Everything has been detailed to such a high specification, including the integrated Lutron lighting system by David Brown Lighting Design and the electric Velux roof lights with rain sensors. As Ben says: “Technically, it’s an impressive house with a very high specification. All along with our client it was that approach of, let’s do this right.”

Things looked very different when Four-By-Two became involved with this project at the end of 2013. Number 29 had last been refurbished around 1980 and there was a garage – a former carriage house – where the sitting room is today, and which the previous owners had used as a games room and for storage. “It was a fairly standard 1980s conversion to a mews, and soon as you walked into the former garage it was crying out to have something done,” Ben says. “Our client wanted to create a statement property, therefore we were looking at making the best use of the volume and creating the most dramatic space.”

Forming the new sitting room was fundamental to this, and so was opening up the kitchen, dining and living room to create a wonderful main living area. The glazed partition and doorway between the hallway and this space recalls the look of metal Crittall windows but was detailed in timber. The kitchen was designed around the CornuFé double gas and electric range by La Cornue, and it contrasts beautifully with the sleek contemporary cabinets and Corian worktops.

**MATERIAL SHOWN**
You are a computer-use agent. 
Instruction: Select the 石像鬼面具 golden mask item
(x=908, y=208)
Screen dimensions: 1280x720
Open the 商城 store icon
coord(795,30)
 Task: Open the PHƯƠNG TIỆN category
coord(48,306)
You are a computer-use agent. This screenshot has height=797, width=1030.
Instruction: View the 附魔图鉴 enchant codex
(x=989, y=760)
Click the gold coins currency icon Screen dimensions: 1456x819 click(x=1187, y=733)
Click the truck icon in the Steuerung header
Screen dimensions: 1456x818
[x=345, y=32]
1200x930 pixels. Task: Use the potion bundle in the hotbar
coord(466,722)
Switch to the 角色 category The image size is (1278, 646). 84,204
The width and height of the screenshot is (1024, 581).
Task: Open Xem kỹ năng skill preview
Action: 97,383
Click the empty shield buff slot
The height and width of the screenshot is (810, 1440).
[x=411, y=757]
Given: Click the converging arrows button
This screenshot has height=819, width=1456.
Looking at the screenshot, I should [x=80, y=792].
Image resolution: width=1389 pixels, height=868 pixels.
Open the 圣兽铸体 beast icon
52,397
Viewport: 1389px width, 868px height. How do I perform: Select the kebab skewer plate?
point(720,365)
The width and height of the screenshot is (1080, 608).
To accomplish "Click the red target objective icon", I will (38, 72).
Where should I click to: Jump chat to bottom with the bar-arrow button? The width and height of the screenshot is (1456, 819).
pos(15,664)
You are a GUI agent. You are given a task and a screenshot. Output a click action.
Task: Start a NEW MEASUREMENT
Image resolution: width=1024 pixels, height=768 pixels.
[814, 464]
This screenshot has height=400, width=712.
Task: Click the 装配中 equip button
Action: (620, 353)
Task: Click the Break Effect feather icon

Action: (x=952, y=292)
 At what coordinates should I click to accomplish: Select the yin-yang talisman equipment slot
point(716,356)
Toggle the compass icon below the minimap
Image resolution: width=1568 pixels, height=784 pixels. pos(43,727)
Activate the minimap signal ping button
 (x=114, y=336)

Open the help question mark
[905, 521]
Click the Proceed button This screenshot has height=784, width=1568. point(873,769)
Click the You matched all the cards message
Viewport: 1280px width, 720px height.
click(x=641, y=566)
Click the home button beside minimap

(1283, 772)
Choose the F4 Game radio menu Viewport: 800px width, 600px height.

**TASK DETAILS**
Carry on the passage about the mews house renovation, picking up right after its final sentence. The material has no part in this.

**EXERCISE ANSWER**
This idea of juxtaposition, of traditional merged with contemporary, is continued throughout – in the marble fireplace within the seating area of this open plan space, for example, or upstairs in the master en-suite, where that bath is combined with a lions head filler tap. “The clients likes an eclectic mix of things so there’s no single language,” Ben says. Credit for the interior also goes to Atholl Macfarlane of Remus, who helped supply the fabrics and made the headboards and curtains.

Everything that was in the original house was been renewed, from the wiring and plumbing to the heating system, like a new house within an old shell. The master suite is clearly a highlight, but then so are details like the steel fireplace – untreated steel as the architects and client wanted a raw finish here – and, of course, those sculptural steel ‘blades’. “If you look at Art Deco design, you would see expressive railings created from simple elements, so we wanted to do something similar using metal slats that are welded together at different angles so there’s a rhythm running through it,” Ben says. “We modelled the blades and the views around them, so when you’re walking past you don’t get views in, but from inside, you get great views out.”